> SOURCE TEXT:
-.-.-

Sample size calculations

The total number of patients will be 496 (248 in each group, respectively) for a power of 80%. The calculation is based on retrospective pilot study performed at Sahlgrenska University Hospital, 2013–2014, with a 5% versus 12% recurrence rate when comparing irrigation with body-temperature fluid versus room-temperature fluid, respectively (unpublished data). A p value of ≤ 0.05 is considered statistically significant.

To compensate for a loss to follow- up, we aim to include a total of 600 patients. Each center will recruit a number of 200 study participants ensuring homogenous recruitment between the participating centers. Although we do not anticipate a large loss to follow-up regarding the primary endpoint we believe that this may be the case for the secondary endpoints. Thus, we will mainly compensate for a loss to follow-up regarding the secondary outcome measures such as EQ-5D 3 L.

Data management and statistical analysis

A statistician blinded for treatment assignments will perform the analysis according to the intention-to-treat principle.

The primary endpoint (rate of recurrences requiring surgery within 6 months) will be analyzed using the Χ 2 test for frequency comparison.

Secondary endpoints will be analyzed using appropriate statistics. Categorical data will be compared using Χ 2 test or Fisher’s exact test. Normally distributed numerical data will be analyzed using t test and the Mann-Whitney U test if skewed. Log-rank and Kaplan-Meier plots will be used for overall survival.

Data will be collected in the CRF and on password-protected computers. CRF and consent forms are stored in locked rooms at each department. Each study participant’s documents are identified by the randomization number, ensuring confidentiality.

Data monitoring

An interim analysis will be performed by an independent statistician when each site has 100 subjects with a completed 6-month follow-up. The interim analysis will focus on differences in mortality and recurrence rates (the primary endpoint) between study groups. In addition, each site will cross monitor each other regarding obtained consents and source of clinical data.

-.-.-

> PROBLEMS TO WORK ON:
**a.** Retype everything in the trial protocol text above from "To compensate for" down to "for frequency comparison.", word for word.
**b.** Continue the trial protocol text above, starting right after its last sentence.

-.-.-

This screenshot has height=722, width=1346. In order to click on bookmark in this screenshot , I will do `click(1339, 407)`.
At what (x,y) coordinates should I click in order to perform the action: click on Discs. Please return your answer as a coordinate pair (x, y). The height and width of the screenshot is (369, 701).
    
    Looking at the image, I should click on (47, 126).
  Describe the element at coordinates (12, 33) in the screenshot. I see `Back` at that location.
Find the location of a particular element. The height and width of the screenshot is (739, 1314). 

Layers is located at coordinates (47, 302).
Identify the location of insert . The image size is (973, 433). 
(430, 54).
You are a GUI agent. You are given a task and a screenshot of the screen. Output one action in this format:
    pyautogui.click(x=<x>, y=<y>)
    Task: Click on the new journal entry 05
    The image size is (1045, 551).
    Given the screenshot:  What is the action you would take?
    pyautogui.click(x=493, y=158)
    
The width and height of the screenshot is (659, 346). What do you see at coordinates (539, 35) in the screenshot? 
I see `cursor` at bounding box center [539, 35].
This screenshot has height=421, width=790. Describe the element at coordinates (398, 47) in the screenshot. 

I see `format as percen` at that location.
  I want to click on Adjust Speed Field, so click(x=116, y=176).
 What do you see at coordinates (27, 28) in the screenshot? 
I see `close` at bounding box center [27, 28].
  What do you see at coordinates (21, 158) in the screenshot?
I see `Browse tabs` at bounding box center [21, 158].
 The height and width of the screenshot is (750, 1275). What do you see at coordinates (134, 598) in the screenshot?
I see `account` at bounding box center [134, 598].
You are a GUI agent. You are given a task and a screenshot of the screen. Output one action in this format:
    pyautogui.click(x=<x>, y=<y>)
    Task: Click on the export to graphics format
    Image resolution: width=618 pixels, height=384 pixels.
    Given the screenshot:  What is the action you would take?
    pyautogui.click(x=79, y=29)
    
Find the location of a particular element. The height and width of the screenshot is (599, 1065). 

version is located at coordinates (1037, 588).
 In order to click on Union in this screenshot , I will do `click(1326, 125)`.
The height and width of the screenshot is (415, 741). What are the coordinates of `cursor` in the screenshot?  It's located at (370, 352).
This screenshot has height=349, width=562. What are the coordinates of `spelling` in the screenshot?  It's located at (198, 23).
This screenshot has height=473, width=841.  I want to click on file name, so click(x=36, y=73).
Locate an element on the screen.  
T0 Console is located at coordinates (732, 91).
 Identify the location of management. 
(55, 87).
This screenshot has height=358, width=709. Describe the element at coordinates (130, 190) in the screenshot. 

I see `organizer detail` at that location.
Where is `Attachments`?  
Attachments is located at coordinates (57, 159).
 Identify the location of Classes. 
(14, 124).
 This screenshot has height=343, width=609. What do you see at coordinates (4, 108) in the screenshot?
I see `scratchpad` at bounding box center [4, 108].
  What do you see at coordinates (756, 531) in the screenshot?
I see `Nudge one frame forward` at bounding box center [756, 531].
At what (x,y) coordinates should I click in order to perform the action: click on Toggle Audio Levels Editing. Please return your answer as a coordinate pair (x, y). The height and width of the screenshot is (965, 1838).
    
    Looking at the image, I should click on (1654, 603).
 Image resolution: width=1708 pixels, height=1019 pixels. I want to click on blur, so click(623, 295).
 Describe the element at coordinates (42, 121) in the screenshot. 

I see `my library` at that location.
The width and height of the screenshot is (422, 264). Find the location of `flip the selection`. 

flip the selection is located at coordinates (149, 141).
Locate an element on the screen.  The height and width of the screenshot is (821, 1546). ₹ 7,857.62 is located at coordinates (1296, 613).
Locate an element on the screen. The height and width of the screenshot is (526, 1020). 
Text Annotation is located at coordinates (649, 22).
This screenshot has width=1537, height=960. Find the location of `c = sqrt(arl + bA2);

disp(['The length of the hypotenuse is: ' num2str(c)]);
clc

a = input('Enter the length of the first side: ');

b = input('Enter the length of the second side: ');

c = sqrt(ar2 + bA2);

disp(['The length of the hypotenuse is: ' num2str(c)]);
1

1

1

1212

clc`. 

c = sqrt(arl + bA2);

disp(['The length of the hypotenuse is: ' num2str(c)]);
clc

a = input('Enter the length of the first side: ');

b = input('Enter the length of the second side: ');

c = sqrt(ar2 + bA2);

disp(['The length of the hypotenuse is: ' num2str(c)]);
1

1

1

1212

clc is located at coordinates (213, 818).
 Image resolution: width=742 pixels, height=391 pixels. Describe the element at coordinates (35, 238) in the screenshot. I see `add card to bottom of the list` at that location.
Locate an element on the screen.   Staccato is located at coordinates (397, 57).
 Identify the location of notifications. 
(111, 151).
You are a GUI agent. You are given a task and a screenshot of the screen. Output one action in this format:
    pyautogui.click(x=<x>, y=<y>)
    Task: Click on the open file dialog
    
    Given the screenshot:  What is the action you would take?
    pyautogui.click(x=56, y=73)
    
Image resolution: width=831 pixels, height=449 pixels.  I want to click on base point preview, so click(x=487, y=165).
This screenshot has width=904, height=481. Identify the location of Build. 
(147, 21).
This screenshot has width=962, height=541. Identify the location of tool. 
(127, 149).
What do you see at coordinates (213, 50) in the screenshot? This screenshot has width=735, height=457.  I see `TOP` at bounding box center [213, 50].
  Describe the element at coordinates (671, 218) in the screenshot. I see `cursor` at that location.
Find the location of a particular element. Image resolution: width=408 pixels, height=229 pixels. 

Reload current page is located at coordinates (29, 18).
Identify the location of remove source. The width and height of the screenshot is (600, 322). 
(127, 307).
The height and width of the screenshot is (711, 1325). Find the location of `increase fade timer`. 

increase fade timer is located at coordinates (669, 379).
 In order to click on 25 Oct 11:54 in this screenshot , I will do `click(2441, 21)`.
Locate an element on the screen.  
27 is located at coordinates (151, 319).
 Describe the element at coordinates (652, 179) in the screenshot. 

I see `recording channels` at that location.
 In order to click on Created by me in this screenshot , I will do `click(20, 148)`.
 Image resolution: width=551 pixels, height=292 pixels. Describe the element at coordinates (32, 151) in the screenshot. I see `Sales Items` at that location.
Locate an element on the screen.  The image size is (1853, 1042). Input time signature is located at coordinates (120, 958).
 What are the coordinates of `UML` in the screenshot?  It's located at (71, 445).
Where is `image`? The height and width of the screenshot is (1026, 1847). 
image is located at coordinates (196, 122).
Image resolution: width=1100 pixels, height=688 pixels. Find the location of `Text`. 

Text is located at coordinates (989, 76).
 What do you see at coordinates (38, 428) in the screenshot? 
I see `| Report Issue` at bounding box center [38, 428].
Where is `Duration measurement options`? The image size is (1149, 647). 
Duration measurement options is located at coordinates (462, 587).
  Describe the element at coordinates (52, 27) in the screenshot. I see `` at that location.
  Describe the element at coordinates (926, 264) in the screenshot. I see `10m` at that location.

-.-.-

> RESPONSES PER TASK:
**a.**
To compensate for a loss to follow- up, we aim to include a total of 600 patients. Each center will recruit a number of 200 study participants ensuring homogenous recruitment between the participating centers. Although we do not anticipate a large loss to follow-up regarding the primary endpoint we believe that this may be the case for the secondary endpoints. Thus, we will mainly compensate for a loss to follow-up regarding the secondary outcome measures such as EQ-5D 3 L.

Data management and statistical analysis

A statistician blinded for treatment assignments will perform the analysis according to the intention-to-treat principle.

The primary endpoint (rate of recurrences requiring surgery within 6 months) will be analyzed using the Χ 2 test for frequency comparison.

**b.**
Ethical approval

The study has been approved by the Regional Ethics Committee in Gothenburg, Sweden on 19 January 2016 (reference number: 932-15) (Additional file 2).

Discussion

To the best of our knowledge this is the first RCT comparing irrigation-fluid temperatures used during surgical evacuation of cSDH. Chronic subdural hematoma is an increasingly common condition affection older people, believed to be linked to demographic changes, extensive use of anticoagulants/anti-platelet therapy and easy access to radiological examination of the brain [18]. The recurrence rate is rather high, with a need for RCTs in an effort to optimize treatment strategies in hope of reducing the recurrence rates. A possible variable influencing the recurrence rate is the temperature of the irrigation fluid used during hematoma evacuation, by affecting solubility of the hematoma and/or coagulation. To test this theory, the current study was initiated.

If a decreased recurrence rate is observed in this multicenter RCT, a new surgical standard of irrigation temperature can be established. If the need of reoperation could be diminished this has obvious gains both for the patient and the health care system.

Strengths of the study include the RCT setup and the involvement of three independent neurosurgical centers in Sweden, covering 60% of the Swedish population; all of these with population-based catchment areas and using almost identical surgical techniques. Also, a digitilized patient chart system ensures easy access, facilitating follow-up. Limitations include the inability to blind the treating surgeon as to the temperature of the irrigation fluid, generating possible bias. Furthermore, although the surgical strategy is very homogeneous among the participating centers, subtle differences in the surgical method between individual surgeons and also between the centers cannot be excluded.

Trial status

Inclusion of study participants began on 30 March 2016. The study is ongoing.